Beispiel: wenn nach einem Erdbeben ein Kind nach einer Woche noch gerettet wird, dann sprechen die Medien gerne von einem Wunder. Gott habe das Kind gerettet. Dass eine Woche vorher 10000 gestorben sind, ist dann eher nebensächlich.
Deshalb können statistische Zahlen sehr wohl dabei helfen, ein Geschehen richtig einzuordnen, oder wie im Falle der Kriegsgefangenen, neuer Mythenbildung und Instrumentalisierung durch rechte Gruppen vorzubeugen.
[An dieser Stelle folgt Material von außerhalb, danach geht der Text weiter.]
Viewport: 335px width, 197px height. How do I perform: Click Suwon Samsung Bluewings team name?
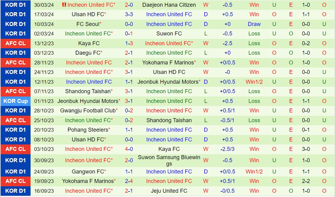(169, 160)

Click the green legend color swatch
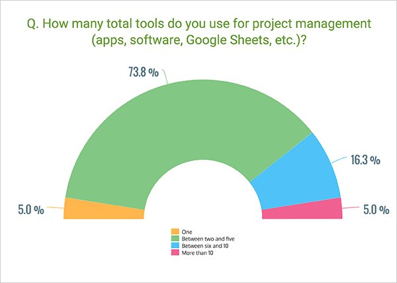[x=176, y=239]
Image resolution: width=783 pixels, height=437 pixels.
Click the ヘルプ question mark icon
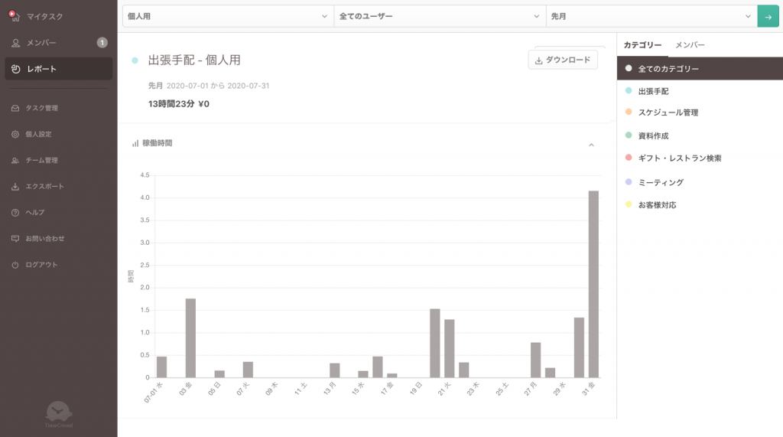[15, 213]
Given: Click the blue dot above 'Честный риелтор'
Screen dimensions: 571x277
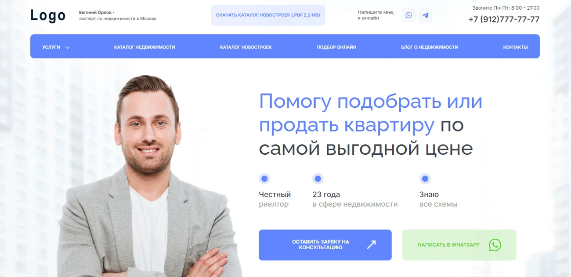Looking at the screenshot, I should [264, 179].
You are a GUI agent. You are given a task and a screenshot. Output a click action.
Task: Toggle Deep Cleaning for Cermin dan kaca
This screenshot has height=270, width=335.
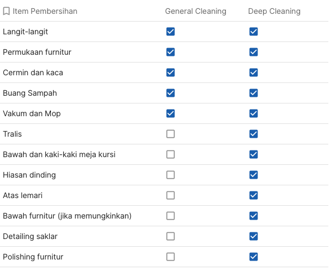[x=254, y=72]
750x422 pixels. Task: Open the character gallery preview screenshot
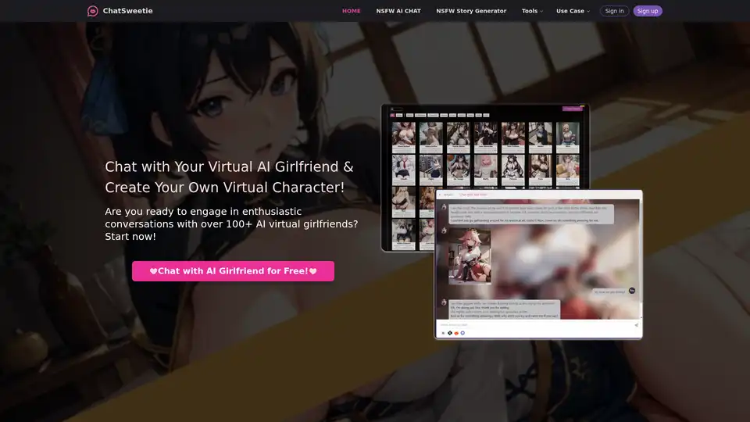(x=484, y=148)
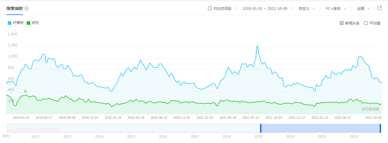Screen dimensions: 388x143
Task: Click the left blue handle of timeline range
Action: tap(260, 128)
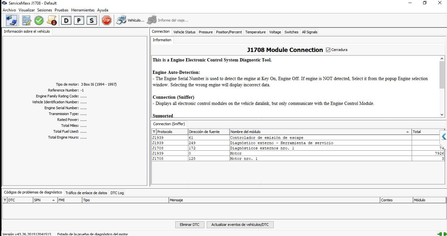Screen dimensions: 447x236
Task: Enable the Cerradura checkbox
Action: pos(327,50)
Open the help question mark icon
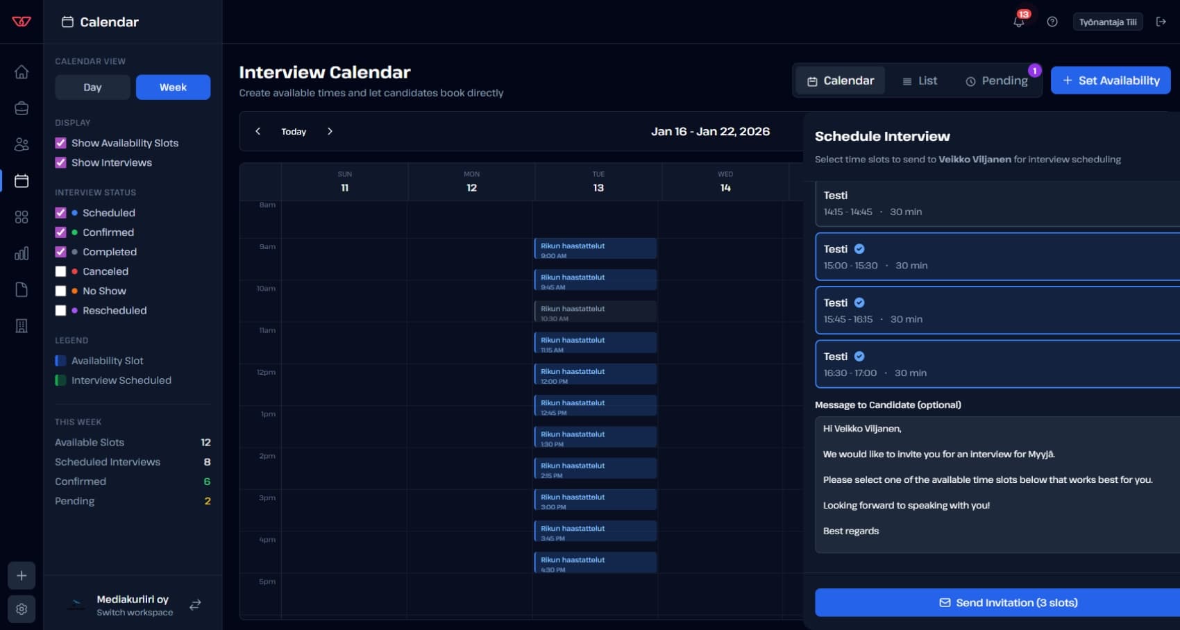The image size is (1180, 630). tap(1052, 22)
Ruth hat geschrieben: ↑So 14. Aug 2022, 13:34
Im Krieg gab es sehr viele Menschen, die einfach mit in den Strudel hineingerissen wurde. Vielen wurde erst nach Kriegsende durch die Berichte aus der Vergangenheit bewusst, was da überhaupt geschehen ist. Und auch viele Menschen wurden gegen ihren Willen zum kämpfen verpflichtet. Etliche waren noch sehr jung - zum Teil sogar noch minderjährig. Diese konnten noch gar nicht wirklich erfassen, was da abläuft. Sie waren nur angefeuert durch die Slogans und Aufrufe derjenigen, die wirklich bewusst an dem Krieg beteiligt waren.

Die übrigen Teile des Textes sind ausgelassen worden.